Do-it-yourself customer service creeps further into everyday life via kiosks, smart-phone applications and the Internet. Consumers are using touch screens everywhere from supermarket delis to hospital check-in stations. There are even machines that give vision exams and scan feet to produce custom insoles.

Kiosk transactions are expected to surpass $775 billion this year, up from $607 billion in 2008, according to IHL Group, which tracks the self-service industry. It could hit $1.6 trillion by 2013.

Some people will continue to prefer dealing with live customer service representatives, but as times get tougher, you can expect companies to continue to use machines instead of people.

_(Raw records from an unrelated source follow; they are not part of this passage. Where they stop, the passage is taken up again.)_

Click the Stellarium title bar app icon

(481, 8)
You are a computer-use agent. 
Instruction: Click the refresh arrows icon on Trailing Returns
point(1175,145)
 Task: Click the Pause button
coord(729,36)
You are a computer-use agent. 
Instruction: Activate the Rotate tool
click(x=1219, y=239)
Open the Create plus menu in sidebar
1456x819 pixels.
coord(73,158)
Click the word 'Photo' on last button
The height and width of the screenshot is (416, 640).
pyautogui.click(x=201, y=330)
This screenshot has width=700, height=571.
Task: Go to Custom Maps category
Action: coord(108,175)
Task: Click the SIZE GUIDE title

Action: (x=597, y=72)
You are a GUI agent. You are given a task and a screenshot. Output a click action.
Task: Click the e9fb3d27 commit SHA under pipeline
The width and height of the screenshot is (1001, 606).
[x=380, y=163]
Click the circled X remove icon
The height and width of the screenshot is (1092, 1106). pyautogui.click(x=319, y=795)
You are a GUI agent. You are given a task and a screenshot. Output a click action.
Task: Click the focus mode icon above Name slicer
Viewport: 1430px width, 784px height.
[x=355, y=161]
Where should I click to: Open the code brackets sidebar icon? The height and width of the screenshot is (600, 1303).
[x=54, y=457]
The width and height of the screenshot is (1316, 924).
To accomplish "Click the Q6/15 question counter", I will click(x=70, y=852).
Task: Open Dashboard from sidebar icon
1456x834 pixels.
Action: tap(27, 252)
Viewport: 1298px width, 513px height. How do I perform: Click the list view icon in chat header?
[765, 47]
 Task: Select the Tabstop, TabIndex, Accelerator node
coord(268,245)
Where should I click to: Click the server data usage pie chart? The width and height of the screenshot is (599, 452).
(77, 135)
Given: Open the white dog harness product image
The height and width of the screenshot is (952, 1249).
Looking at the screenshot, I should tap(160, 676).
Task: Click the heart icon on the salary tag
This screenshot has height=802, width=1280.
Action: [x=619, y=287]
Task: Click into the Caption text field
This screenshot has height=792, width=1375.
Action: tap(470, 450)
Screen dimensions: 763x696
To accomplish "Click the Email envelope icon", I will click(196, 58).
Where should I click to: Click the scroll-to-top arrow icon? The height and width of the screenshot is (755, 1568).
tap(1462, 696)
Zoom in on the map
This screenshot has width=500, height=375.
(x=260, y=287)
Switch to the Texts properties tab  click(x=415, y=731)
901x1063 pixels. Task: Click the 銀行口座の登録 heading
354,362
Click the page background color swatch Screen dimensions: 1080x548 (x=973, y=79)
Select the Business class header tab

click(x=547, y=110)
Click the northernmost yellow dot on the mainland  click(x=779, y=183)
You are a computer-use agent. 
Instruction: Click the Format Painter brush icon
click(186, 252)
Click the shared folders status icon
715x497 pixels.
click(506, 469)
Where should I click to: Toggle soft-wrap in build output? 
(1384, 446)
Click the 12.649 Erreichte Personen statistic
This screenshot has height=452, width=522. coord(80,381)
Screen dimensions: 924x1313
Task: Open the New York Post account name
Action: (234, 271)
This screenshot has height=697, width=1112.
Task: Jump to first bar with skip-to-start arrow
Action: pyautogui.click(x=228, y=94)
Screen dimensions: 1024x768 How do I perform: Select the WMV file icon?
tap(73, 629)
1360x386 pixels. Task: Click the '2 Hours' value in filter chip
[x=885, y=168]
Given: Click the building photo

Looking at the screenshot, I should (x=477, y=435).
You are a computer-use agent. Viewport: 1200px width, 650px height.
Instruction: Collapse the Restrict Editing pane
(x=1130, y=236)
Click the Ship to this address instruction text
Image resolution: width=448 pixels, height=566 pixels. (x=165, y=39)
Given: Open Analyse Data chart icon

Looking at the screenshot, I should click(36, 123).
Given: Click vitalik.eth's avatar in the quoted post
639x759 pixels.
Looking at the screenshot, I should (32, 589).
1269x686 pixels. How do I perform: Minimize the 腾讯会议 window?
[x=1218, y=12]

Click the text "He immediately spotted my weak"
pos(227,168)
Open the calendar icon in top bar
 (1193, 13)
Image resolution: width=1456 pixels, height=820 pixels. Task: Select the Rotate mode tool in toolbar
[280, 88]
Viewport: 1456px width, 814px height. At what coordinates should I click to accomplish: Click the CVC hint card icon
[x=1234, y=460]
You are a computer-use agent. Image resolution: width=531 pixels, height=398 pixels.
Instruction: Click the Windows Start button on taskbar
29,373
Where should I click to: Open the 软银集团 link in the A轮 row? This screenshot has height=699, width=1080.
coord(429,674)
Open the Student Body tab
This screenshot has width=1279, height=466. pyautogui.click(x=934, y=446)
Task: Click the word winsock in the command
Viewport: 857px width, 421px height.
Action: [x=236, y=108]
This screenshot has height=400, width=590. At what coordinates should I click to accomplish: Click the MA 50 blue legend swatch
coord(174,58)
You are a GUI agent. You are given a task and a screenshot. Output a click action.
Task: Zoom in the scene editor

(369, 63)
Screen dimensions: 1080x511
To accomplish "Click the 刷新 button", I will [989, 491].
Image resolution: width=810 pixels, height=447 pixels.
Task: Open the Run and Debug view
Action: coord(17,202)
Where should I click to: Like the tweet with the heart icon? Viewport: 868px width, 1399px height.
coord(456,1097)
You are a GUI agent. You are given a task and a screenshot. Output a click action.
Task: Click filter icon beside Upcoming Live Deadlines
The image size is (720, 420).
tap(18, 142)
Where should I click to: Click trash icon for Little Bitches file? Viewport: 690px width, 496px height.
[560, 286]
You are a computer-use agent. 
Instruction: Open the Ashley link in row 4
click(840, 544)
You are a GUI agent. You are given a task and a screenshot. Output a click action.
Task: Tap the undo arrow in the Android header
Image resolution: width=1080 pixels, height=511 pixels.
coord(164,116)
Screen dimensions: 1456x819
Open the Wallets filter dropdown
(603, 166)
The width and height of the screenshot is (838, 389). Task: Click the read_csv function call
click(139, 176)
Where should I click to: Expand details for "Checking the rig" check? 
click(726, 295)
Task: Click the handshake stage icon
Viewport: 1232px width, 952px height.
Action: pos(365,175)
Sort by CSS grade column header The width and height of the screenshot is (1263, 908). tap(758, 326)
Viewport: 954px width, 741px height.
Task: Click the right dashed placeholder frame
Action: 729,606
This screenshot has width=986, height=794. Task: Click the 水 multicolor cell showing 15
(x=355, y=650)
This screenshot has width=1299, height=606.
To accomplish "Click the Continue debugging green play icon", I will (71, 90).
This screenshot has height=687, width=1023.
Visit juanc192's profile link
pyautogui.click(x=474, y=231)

Does customer service differentiate you?

We came across a story in the Vancouver  Sun about a Canadian young entrepreneur award winner.  The winner, Shanda Jerrett, runs a retail store that sells rain gear.  She says:

“In the time of a recession, people always want to know they’re spending their money wisely. So, we’re always thinking about service. It’s critical and it’s lost in today’s retail world.”

Customer service  has set Jerrett’s business apart. It has made her store different from other stores. Although we believe every business should have excellent customer service, the truth is many businesses have cut back. So as Jerrett has discovered, having good customer service differentiates you from the competition.

In a recession, it is tempting to make cuts everywhere. However, customers are the lifeblood of any business, and you should think twice before cutting customer service budgets. Keeping your customer service at a high level will help differentiate your business while keeping your customers happy.